Yanlarında gelen polis "Buralarda olacağım. Birşey isterseniz söylemeniz yeterli." deyip stüdyodan dışarıya, koridora, çıktı.

Hank "Etrafa bir bakalım. Birşey bulursan haber et." dedi ve etrafı incelemek için Cyrus'tan biraz uzaklaştı. Cyrus, önce önündeki yayın panelinden videoyu açtı ve oda aykırının sesi ile yankılandı. Video bittiğinde Cyrus ekrandaki aykırıyı taradı:

RK- Serisi Prototip RK200
Markus olarak kayıtlı.
Elijah Kamski'den Carl Manfred'e hediye

Cyrus bir süre daha ekrana baktığında Hank "Birşey mi gördün?" diye sordu. Cyrus ekrana bakarak "Model ve seri numarasını saptadım." dedi. Hank Cyrus'a doğru dönerek "Bilmem gereken başka bir şey var mı?" dedi. Cyrus hemen "Hayır." diye cevapladı. Hank Cyrus'a kısık gözlerle bakarak onun yanından ayırılırken Cyrus önündeki uzunca yayın panelini gözleriyle kontrol ettikten sonra daha demin girdikleri stüdyonun kapısının yanındaki duvarda mermi izleri gördü. O tarafa doğru ilerleyip duvarı taradı:

Kurşun Delikleri
Kalibre: .457
Silah Türü:Tabanca

Cyrus, duvara arkasını dönüp uzunca yayın panelin biraz arkasındaki ondan daha küçük yayın paneline doğru ilerledi. Görünüşe göre bu yayın paneli bozulmuş gibiydi. Yayın panelini taradı ve yeniden oynatma oynamaya başladı.

Yayın buradan çekilmiş.

Cyrus, kamera kayıtlarını kontrol etmek için büyükçe olan yayın panelinin önüne geldi. Kamera kayıtlarını izledi. Aykırı robotlar duvara doğru pusup zili çalmışlar. Ardından silahlarını doğrultarak içeri girmişlerdi.
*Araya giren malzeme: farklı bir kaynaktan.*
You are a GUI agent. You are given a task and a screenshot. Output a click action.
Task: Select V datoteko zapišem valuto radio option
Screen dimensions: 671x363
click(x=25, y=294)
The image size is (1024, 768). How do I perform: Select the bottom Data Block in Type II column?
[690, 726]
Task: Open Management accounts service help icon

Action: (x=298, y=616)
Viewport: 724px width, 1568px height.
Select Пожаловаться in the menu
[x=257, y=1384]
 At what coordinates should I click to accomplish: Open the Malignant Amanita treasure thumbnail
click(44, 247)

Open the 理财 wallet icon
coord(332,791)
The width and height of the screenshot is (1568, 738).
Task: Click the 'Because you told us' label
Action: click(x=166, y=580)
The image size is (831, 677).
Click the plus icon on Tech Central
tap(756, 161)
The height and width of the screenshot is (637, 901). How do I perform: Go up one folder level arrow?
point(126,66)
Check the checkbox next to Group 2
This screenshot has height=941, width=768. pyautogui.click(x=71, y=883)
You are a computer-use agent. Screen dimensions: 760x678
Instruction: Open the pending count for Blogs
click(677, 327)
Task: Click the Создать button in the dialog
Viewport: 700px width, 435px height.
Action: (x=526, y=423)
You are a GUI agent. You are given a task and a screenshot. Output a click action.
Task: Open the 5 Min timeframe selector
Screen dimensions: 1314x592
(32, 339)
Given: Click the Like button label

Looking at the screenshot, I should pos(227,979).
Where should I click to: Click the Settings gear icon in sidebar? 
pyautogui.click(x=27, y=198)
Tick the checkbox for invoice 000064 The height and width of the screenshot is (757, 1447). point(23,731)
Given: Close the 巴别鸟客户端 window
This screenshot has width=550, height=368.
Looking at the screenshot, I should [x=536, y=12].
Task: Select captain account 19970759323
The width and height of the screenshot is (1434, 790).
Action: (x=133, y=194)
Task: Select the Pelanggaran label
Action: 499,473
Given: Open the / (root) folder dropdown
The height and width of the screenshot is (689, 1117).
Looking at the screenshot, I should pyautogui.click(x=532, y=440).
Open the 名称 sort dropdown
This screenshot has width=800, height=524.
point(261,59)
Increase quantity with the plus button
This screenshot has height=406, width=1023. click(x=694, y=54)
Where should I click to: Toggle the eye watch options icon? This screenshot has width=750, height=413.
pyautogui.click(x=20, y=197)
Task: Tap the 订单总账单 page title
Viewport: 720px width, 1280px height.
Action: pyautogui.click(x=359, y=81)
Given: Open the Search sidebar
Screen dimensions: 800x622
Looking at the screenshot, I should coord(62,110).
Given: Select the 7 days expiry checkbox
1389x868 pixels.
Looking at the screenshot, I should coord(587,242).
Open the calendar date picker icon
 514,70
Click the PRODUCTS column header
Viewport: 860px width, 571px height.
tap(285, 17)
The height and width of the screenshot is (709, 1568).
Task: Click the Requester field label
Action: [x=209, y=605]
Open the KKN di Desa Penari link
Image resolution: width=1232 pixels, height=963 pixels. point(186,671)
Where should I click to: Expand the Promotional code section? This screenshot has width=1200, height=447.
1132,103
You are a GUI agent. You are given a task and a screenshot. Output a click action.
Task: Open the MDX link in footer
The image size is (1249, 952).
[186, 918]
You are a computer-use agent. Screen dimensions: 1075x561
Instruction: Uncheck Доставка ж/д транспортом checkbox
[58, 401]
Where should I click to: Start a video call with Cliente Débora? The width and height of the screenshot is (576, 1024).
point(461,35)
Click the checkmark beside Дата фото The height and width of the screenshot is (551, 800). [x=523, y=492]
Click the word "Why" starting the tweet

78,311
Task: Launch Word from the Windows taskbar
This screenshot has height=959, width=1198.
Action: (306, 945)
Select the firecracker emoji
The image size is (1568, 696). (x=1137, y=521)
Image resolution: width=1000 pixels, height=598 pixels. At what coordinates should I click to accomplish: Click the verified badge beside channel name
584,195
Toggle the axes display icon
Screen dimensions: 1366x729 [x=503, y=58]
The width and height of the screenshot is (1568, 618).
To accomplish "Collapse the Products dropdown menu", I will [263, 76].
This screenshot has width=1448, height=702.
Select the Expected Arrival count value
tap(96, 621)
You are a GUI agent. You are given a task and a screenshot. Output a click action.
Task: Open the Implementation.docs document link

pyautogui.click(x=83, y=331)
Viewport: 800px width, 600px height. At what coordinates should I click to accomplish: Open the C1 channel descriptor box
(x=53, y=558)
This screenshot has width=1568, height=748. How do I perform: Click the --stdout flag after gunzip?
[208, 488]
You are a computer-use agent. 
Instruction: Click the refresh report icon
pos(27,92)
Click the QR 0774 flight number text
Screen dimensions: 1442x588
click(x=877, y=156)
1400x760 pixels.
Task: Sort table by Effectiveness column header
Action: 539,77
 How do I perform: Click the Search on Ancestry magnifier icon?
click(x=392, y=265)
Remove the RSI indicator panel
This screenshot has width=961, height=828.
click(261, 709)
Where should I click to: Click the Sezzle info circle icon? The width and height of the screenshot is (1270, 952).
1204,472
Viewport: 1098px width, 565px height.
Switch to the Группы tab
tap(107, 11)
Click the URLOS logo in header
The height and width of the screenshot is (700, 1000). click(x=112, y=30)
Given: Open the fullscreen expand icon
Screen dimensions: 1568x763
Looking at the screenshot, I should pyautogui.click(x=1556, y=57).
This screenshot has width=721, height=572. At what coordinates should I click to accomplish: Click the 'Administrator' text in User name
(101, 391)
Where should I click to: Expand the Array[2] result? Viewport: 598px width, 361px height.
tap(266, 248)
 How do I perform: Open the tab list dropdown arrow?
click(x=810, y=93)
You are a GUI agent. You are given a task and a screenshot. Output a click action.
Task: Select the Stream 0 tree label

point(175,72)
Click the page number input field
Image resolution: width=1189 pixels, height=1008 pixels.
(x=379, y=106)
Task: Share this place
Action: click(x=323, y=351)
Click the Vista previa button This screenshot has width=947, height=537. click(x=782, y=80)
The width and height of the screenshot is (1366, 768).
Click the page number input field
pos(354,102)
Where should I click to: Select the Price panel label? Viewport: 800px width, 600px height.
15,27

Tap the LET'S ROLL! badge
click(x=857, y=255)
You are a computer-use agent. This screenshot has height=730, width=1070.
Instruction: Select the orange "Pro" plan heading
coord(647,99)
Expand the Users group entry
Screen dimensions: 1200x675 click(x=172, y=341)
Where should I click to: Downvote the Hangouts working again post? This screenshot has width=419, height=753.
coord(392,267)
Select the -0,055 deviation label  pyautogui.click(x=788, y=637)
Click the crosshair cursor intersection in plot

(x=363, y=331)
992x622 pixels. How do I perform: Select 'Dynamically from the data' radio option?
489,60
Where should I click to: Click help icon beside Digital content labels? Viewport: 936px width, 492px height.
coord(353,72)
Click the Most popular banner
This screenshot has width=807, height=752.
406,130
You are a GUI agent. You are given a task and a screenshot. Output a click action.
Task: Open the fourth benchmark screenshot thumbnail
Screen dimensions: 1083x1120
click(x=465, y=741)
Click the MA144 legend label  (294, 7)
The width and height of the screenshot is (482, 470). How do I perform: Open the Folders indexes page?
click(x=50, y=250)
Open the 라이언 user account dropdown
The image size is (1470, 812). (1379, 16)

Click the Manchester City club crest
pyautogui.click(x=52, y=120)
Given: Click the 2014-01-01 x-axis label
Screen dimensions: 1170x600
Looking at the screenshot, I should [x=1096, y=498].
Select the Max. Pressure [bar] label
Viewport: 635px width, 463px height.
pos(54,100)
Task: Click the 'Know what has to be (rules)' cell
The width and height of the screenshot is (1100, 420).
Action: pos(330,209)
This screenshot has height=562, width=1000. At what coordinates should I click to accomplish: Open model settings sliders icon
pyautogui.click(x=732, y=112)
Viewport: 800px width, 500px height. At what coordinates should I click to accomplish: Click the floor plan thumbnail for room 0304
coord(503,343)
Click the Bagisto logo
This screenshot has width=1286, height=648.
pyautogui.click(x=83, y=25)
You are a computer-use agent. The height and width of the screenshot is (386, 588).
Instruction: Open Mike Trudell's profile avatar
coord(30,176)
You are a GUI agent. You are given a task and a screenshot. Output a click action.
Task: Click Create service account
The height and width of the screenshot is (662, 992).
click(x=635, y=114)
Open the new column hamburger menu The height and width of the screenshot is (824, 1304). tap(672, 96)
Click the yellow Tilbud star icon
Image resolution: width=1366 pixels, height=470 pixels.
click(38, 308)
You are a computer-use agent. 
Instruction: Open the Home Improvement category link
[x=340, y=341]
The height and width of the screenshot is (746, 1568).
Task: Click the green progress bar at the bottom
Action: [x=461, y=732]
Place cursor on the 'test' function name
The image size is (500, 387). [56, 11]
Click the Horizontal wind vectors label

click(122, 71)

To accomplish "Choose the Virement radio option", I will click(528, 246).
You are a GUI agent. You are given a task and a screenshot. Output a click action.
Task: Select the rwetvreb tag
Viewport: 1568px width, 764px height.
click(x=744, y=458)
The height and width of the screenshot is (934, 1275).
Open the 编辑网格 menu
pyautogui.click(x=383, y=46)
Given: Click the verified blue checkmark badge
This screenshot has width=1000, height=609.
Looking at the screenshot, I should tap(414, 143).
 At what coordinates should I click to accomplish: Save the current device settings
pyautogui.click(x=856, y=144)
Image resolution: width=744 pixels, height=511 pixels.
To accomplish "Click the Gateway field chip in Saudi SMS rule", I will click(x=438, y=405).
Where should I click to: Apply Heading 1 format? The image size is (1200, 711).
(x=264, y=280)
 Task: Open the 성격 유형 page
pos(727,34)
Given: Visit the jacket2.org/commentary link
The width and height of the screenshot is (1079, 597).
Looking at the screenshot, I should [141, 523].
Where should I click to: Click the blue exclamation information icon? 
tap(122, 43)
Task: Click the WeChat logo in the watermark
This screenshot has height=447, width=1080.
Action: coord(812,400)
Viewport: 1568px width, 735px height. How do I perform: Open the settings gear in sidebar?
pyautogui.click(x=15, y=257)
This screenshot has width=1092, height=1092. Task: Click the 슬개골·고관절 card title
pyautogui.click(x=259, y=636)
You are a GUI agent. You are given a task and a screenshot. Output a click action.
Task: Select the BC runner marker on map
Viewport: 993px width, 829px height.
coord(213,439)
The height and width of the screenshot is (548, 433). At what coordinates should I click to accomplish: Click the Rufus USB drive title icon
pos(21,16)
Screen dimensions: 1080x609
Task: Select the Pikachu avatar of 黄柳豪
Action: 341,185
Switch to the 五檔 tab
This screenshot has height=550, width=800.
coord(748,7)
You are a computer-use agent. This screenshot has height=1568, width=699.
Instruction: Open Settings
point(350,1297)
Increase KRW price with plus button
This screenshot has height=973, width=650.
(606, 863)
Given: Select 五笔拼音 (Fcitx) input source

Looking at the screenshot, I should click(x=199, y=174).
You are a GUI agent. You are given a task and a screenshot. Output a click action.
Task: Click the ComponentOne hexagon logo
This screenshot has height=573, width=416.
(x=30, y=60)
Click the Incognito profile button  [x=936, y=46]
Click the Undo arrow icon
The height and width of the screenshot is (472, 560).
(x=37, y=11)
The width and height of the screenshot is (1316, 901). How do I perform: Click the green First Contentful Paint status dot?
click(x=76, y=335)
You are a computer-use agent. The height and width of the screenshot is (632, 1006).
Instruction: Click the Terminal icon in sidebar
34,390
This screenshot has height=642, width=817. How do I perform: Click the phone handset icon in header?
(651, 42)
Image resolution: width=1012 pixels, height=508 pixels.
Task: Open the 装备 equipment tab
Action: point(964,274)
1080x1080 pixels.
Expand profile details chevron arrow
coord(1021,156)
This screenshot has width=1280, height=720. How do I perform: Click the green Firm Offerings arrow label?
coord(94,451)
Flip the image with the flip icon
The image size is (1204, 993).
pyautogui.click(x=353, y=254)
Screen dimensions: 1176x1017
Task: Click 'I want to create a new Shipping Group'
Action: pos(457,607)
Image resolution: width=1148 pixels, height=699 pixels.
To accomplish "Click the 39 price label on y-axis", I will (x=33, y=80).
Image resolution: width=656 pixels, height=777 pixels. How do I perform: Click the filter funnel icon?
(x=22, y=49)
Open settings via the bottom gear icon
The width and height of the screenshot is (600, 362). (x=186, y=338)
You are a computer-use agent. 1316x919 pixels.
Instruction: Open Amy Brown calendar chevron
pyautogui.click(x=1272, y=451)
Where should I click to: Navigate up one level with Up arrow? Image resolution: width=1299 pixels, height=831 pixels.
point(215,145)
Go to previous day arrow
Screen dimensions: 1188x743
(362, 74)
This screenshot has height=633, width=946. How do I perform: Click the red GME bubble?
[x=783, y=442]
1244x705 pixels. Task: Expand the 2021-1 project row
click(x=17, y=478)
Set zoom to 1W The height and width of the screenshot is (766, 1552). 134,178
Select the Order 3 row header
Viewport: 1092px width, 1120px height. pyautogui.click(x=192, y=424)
Aykırılar stüdyoya zorla girmemiş.

"Zorla girmemişler mi?" dedi Cyrus yanlarında gelen polis memuruna sorarak. "Hayır zorla girme belirtisi yok." diye onu cevapladı polis memuru. Cyrus işaret parmağını kapıyı doğrultarak "Koridorda kameralar var. Çalışanlar onları görürdü. Onları neden içeri aldılar ki?" dedi. Hank o sırada kollarını önünde birleştirmiş Cyrus'u dinliyordu. "Belki de kameraları kontrol etmemişlerdir?" dedi. Cyrus, Hank'in dediğiyle yayın panelinin önündeki dönen sandalyeyi çevirdi. Sandalyenin arkasında 'ANDROİD' yazısı vardı.

Yayın panelinde androidler çalışıyormuş.

Ve onlardan biri aykırı.

"İstasyon androidlerini mutfağa topladık. Meseleye karışıp karışmadıklarını ile ilgili herhangi bir delil yok ama ne yapacağımızı bilemedik." dedi polis. Cyrus arkasını dönüp stüdyoda bulunan küçük kapıya, mutfak kapısına, baktı. "Stüdyoda kaç kişi vardı?" diye sordu Cyrus polis memuruna. Polis memuru "İki insan ve üç android." diye cevapladı. Cyrus emin adımlarla mutfak kapısına doğru ilerledi. İçeri girdiğinde üç android ayakta dikilmiş, karşıdaki duvara bakıyorlardı. Cyrus onların tam önlerinde durup sorularını sormaya başladı.

✮ ✮ ✮

"Size defalarca söyledim. Eğer itiraf etmezseniz hepiniz ama hepiniz yok edileceksiniz!"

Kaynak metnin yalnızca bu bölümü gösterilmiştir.